WHAT YOU ARE ASKED TO DO
Find the line containing "You are a GUI" in the records below. Copy exactly that line and each one after it, ending at the line containing "Viewport: 1024px width, 670px height.", and nothing more.

TASK INPUTS
+ + + +

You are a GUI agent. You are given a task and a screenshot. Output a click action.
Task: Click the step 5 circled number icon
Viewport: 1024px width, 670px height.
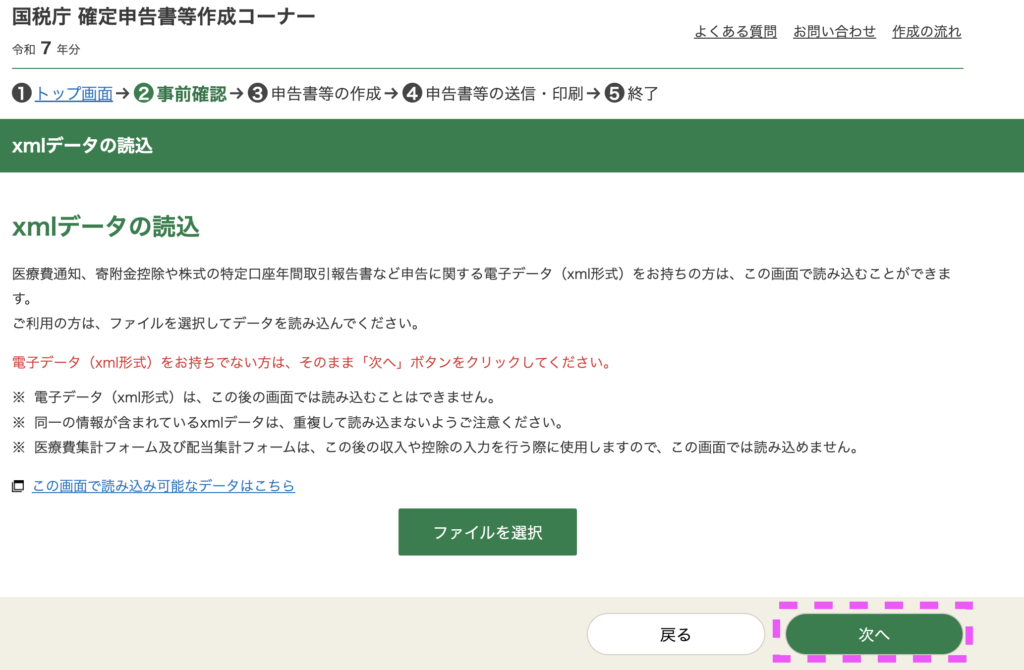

+ + + +

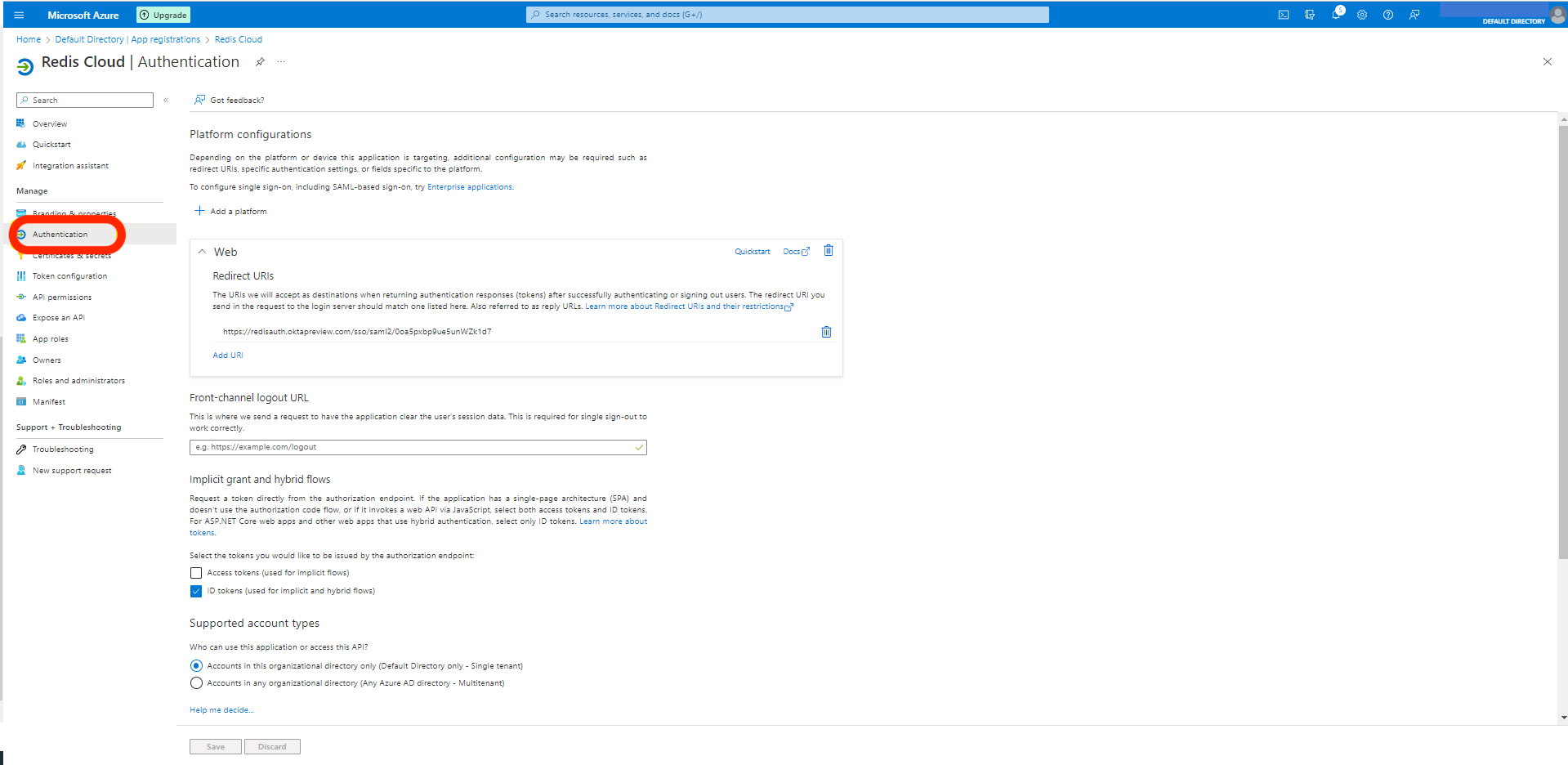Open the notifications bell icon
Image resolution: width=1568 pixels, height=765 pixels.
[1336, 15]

+ + + +

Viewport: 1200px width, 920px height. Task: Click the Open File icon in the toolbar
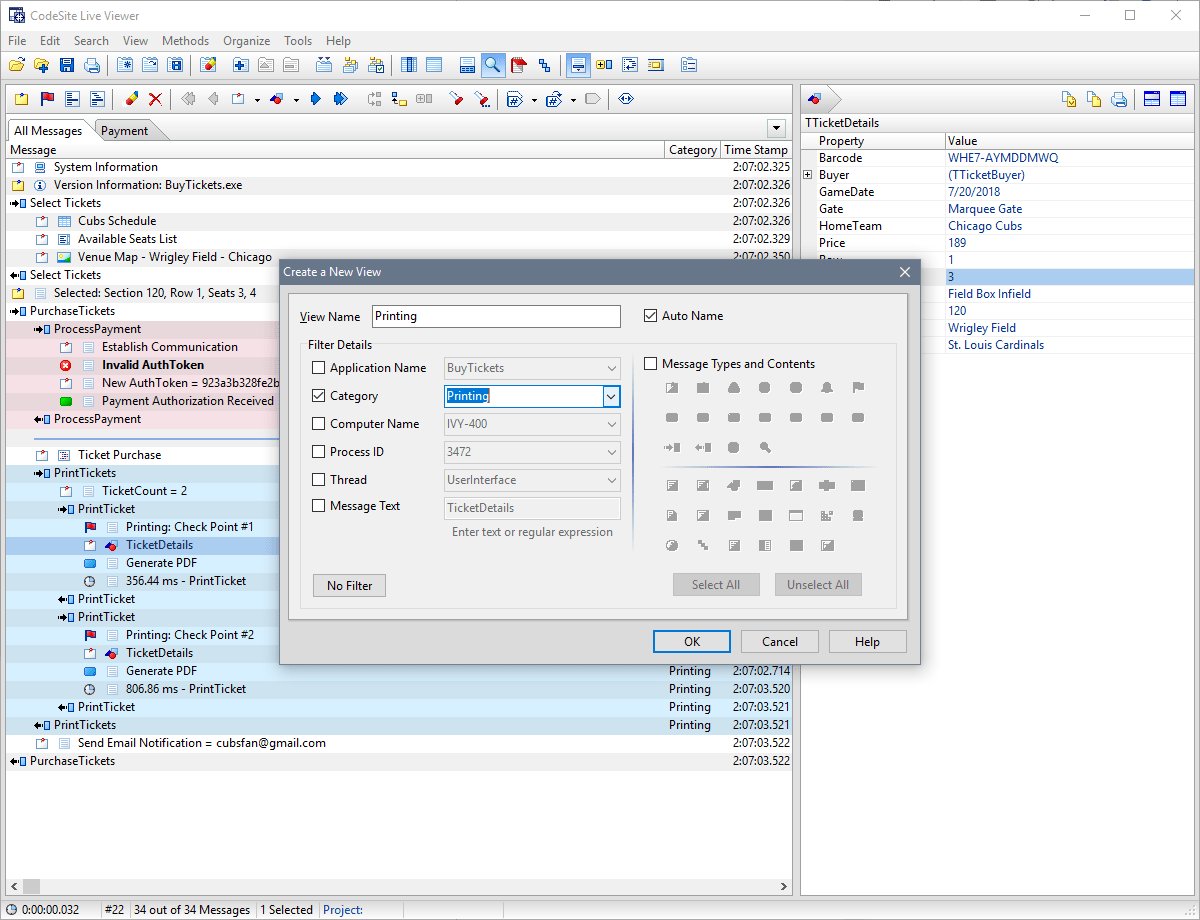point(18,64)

+ + + +

FINISHED EXERCISE
You are a GUI agent. You are given a task and a screenshot. Output a click action.
Task: Click the step 5 circled number icon
Viewport: 1024px width, 670px height.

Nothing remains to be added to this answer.